Figure 2 – A model of the prefusion S protein complex bound to ACE2 at the cell membrane (click here to view)
This visualisation was made by overlaying structures of the open trimeric S protein with PDB codes 6VYB (Walls et al. 2020) and 6VSB (Wrapp et al. 2020), the crystal structure of the ACE2 PD domain bound by the RBD domain of the S protein with the PDB code 6M0J (Wang et al. 2020), and the structure of the B0AT1/ACE2 complex bound to the RBD domain of the S protein with the PDB code 6M18 (Yan et al. 2020).
Why is 2019-nCoV more virulent than SARS-CoV, despite their similarity?

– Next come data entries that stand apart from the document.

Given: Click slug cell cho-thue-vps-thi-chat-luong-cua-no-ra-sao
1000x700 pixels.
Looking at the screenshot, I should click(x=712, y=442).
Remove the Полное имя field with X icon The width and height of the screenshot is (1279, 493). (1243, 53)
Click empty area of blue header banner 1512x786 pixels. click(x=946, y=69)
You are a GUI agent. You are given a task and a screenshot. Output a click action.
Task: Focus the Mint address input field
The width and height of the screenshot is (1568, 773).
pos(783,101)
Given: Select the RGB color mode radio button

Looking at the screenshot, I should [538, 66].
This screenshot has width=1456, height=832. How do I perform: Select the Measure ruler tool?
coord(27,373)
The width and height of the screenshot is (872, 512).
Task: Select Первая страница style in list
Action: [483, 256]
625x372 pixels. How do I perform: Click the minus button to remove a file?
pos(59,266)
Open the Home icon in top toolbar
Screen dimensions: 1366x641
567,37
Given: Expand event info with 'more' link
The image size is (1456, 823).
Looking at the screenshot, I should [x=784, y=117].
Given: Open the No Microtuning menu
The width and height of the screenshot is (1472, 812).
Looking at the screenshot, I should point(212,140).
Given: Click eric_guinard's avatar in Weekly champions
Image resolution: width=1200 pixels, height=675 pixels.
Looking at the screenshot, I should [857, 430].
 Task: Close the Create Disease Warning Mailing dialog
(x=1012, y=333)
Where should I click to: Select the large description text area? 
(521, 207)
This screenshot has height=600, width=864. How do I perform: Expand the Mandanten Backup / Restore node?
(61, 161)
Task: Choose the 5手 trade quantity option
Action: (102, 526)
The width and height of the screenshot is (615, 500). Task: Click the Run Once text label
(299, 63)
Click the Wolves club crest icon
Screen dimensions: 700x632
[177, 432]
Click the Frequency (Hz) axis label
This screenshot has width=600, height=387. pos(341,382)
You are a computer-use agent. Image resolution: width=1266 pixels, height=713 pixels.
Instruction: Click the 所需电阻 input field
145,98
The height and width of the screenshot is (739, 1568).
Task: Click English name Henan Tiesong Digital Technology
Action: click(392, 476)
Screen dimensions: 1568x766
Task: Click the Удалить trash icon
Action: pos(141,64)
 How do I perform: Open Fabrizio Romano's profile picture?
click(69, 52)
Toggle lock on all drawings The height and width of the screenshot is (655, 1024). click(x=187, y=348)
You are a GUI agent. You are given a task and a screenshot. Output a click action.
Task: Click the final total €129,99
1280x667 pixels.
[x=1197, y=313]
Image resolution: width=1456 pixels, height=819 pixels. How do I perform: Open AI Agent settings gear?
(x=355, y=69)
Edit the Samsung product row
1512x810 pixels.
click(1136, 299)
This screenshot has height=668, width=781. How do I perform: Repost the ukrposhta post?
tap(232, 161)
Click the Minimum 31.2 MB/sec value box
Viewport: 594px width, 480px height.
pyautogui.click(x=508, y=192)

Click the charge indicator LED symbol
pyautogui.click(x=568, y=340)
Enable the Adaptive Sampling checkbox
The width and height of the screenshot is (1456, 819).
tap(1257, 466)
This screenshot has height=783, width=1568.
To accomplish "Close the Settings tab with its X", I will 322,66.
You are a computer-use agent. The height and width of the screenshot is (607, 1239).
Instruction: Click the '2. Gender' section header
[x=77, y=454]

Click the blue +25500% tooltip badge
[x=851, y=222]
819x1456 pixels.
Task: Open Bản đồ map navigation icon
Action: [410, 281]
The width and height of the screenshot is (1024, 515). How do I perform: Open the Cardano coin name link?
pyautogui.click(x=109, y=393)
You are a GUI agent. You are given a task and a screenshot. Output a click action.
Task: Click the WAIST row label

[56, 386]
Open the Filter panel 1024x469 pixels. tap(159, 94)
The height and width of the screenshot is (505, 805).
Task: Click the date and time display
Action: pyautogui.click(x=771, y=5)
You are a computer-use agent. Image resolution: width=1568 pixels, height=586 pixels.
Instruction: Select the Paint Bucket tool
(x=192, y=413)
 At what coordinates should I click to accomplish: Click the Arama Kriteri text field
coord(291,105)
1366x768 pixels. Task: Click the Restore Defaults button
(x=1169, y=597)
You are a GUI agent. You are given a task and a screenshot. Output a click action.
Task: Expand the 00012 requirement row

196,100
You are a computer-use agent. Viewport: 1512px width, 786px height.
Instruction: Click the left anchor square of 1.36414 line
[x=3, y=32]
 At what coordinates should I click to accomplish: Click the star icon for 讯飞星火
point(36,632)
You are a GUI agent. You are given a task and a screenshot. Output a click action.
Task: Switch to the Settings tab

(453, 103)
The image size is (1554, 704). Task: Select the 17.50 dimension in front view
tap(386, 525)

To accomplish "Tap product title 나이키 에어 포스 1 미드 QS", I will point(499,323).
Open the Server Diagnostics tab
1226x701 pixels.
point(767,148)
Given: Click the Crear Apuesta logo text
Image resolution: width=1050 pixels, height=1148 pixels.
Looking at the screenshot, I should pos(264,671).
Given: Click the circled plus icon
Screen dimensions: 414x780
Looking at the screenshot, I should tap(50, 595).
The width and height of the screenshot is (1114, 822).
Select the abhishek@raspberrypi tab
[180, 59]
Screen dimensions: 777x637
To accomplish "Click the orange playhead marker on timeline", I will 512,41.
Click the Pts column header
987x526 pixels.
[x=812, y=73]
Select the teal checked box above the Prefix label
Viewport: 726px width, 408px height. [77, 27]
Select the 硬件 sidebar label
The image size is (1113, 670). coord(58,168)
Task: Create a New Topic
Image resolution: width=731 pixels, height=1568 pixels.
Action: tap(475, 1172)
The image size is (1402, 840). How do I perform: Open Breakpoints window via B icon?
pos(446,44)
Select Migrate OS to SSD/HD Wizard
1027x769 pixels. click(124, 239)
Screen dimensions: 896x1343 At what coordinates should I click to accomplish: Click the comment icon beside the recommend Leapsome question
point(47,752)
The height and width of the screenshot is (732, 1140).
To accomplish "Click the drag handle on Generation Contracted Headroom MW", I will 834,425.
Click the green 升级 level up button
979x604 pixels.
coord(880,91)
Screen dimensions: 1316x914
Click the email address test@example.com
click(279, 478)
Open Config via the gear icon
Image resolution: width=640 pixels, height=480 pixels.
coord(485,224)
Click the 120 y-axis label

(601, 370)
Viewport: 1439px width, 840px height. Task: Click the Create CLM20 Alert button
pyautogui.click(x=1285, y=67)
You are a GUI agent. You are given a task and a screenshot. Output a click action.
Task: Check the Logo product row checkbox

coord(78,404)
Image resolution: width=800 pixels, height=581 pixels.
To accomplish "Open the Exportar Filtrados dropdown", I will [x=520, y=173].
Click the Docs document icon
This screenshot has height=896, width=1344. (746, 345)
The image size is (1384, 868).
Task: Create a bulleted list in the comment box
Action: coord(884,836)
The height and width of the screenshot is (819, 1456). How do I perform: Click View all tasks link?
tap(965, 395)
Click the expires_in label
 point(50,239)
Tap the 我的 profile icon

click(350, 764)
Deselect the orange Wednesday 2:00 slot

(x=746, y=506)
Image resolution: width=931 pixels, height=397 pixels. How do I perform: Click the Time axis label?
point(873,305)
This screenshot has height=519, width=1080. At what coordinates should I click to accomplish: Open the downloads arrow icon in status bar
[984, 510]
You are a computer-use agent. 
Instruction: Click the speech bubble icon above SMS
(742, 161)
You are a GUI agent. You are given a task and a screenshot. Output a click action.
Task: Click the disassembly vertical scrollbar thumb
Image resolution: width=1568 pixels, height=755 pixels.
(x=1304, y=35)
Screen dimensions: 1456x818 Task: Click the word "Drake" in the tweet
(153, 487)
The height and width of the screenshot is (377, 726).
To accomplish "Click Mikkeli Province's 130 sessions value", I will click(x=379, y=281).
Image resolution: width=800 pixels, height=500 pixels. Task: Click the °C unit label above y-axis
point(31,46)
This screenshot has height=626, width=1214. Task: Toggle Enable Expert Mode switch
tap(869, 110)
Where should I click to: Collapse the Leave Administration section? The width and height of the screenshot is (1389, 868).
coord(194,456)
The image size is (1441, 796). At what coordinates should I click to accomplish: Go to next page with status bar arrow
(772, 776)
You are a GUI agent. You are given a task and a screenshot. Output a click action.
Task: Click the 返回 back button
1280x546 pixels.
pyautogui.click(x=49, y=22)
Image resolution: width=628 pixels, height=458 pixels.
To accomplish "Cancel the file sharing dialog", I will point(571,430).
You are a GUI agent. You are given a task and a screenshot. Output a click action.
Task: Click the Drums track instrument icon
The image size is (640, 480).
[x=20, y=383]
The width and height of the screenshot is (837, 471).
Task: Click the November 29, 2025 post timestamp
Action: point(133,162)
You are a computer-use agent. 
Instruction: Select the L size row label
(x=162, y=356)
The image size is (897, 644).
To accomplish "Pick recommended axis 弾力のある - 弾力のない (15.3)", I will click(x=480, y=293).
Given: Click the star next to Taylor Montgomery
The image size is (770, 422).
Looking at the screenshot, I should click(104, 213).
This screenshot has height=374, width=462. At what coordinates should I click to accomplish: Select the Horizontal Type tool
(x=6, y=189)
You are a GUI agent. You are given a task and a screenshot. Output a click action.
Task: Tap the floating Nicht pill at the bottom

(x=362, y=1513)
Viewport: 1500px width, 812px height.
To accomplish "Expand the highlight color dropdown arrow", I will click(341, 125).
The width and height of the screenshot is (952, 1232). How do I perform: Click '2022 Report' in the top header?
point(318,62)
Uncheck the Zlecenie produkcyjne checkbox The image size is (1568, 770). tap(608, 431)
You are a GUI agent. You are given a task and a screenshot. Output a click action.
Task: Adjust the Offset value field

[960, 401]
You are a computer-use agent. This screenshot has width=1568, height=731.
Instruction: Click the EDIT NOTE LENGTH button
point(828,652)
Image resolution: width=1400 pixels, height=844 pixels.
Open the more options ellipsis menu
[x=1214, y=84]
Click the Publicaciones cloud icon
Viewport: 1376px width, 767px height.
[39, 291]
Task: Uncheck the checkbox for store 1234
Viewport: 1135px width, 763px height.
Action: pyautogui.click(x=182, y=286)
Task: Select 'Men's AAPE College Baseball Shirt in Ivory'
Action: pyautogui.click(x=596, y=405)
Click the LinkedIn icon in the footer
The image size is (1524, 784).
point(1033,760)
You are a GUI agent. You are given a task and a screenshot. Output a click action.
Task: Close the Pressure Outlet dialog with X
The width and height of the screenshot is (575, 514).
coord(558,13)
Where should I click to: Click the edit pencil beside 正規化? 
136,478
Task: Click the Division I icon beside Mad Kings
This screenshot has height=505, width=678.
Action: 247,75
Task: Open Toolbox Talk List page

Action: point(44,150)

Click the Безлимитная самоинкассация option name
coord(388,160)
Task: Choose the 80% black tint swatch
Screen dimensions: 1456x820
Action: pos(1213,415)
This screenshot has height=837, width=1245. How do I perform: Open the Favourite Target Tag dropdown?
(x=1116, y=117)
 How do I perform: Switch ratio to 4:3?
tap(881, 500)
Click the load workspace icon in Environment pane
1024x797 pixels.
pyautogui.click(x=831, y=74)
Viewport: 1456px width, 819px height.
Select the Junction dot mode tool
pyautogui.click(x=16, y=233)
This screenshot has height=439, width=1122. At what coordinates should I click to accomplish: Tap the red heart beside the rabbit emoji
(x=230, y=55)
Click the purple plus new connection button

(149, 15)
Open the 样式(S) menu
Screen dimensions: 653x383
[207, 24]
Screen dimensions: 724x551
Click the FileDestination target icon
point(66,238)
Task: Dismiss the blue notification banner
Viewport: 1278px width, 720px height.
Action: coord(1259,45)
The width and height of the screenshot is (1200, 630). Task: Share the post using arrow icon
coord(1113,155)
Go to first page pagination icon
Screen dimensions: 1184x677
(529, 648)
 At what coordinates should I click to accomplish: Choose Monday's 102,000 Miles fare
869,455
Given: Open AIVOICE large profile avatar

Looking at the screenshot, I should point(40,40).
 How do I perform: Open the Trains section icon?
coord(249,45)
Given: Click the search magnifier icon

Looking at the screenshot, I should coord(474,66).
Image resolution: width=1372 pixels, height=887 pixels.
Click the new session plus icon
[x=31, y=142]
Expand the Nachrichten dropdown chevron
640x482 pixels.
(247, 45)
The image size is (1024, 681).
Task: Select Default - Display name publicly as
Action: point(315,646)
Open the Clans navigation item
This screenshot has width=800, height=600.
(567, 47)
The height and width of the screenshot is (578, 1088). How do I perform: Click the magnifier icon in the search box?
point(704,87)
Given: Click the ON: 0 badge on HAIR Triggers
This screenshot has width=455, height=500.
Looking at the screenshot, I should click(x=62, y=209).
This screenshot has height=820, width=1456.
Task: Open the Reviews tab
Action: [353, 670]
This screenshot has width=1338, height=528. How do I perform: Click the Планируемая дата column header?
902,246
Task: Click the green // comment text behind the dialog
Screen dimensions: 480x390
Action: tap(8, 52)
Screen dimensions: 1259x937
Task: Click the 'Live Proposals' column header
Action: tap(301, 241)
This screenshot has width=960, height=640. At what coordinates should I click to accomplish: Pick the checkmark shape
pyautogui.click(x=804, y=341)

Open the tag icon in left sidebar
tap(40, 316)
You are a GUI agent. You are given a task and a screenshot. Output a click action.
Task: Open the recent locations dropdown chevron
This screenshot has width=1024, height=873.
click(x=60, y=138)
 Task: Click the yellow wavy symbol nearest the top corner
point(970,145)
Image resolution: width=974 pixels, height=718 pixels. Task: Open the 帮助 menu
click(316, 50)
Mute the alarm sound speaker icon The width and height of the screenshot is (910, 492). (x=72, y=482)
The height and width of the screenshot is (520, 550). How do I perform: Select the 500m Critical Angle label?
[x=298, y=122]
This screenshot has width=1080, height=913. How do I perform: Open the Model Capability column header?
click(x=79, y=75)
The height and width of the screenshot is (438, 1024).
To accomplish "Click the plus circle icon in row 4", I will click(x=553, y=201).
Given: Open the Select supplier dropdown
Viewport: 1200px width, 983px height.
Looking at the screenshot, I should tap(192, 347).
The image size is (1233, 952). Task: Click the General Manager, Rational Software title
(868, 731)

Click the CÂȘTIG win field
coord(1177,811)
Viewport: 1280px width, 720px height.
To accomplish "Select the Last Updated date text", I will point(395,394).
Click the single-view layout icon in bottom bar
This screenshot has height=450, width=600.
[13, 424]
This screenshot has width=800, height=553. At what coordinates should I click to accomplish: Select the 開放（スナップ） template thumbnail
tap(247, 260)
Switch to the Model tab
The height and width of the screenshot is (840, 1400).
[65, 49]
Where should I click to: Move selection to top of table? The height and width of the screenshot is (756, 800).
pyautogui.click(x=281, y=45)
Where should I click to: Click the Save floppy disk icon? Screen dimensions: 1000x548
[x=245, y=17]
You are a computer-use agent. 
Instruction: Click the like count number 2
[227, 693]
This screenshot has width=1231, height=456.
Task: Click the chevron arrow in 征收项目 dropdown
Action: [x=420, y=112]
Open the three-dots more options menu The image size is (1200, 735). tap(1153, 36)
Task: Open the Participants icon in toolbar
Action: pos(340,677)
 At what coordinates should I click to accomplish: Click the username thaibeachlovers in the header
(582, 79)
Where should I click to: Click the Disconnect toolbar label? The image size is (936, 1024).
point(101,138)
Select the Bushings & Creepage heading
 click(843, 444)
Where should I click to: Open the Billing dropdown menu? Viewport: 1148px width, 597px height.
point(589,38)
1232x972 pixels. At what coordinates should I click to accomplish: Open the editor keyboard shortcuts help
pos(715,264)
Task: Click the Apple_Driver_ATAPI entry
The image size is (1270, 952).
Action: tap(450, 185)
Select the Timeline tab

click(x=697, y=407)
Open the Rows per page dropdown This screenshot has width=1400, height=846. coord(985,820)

There are a number of subtle differences in amino acid sequence of S proteins that may help explain why the 2019-nCoV RBD has a 10 to 20-fold higher affinity for ACE2 than SARS-CoV RBD. Amongst a number of smaller differences, there is a marked difference of an additional salt-bridge interaction between Lys417 of the 2019-nCoV RBD and Asp30 of ACE2 that is absent in SARS-CoV RBD (Figure 2; Wang et al. 2020). However, Wang et al. cast doubt that these differences are the sole reason for 2019-nCoV increased virulence as, additionally, the 2019-nCoV S protein has a furin cleavage site (RRAR) at the S1/S2 boundary that is a single arginine residue in the SARS-CoV S protein. Interestingly, furin sites are also found at a related position in hemagglutinin proteins of highly virulent avian and human influenza viruses (Chen et al. 1998).
Can the 2019-nCoV S protein/ACE2 interaction help explain susceptibility?
The interaction between the S protein and ACE2 is clearly important in the process of viral infection, and it is possible that natural variation in the amino acid sequence of ACE2 amongst the human population has baring on susceptibility of individuals to covid-19. A number of computational studies have tried to address this point (Li et al. 2020, Renieri et al. 2020), and suggest that indeed natural variation of the ACE2 sequence may play a role in susceptibility and severity of individuals to 2019-nCoV infection.
Therefore, further study of these structures will be important as, taken together they provide a detailed narrative of the steps that lead to viral invasion of a host cell, and provide molecular level information about the characteristics of infection and susceptibility. Importantly, the information may hold clues as to how we might stop the process of viral invasion, either with small molecules or antibodies, a step towards halting the virus from spreading.